[[ INFORMATION GIVEN, beginning ]]

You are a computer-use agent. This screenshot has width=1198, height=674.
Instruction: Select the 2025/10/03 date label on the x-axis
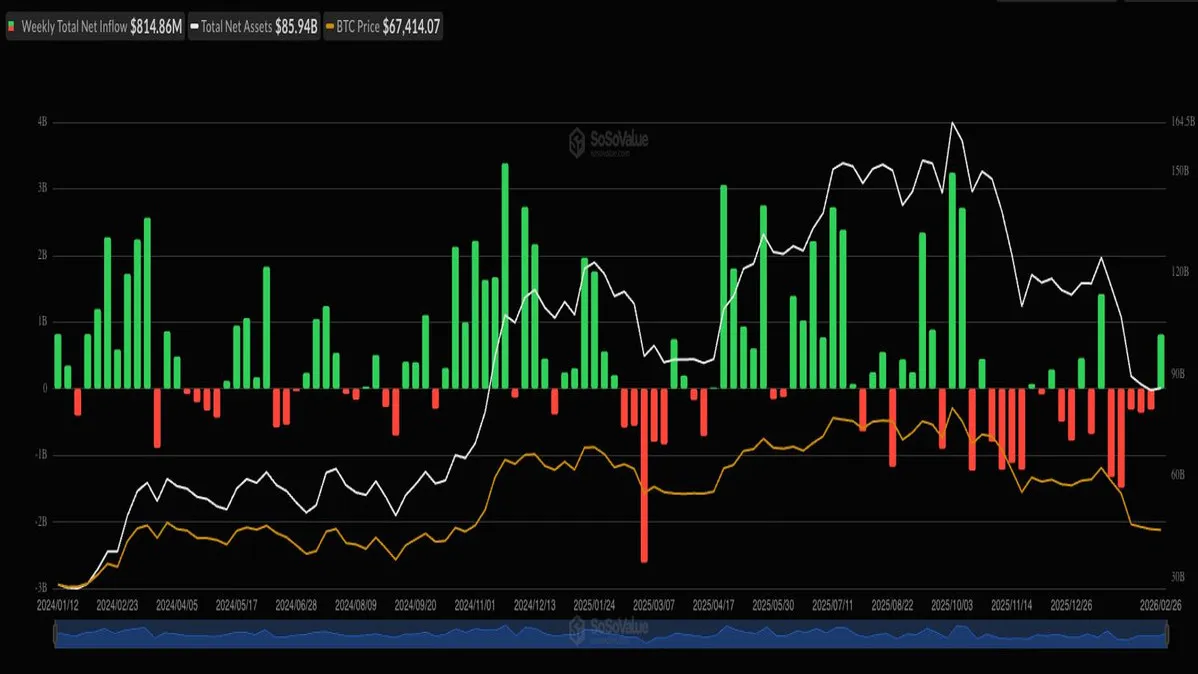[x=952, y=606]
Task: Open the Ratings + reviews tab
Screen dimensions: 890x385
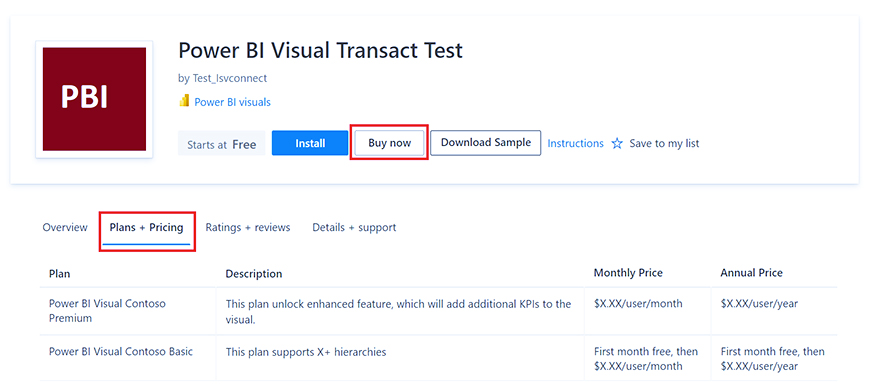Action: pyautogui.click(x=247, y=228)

[[ INFORMATION GIVEN, end ]]

- _TASK TO CARRY OUT_:
Pictures are skipped here. Print exactly, and only, the lines from the one holding "Task: Open the Ratings + reviews tab" through the final line of the material above, both ends included.

- _ANSWER TO THE PROBLEM_:
Task: Open the Ratings + reviews tab
Screen dimensions: 890x385
Action: pyautogui.click(x=247, y=228)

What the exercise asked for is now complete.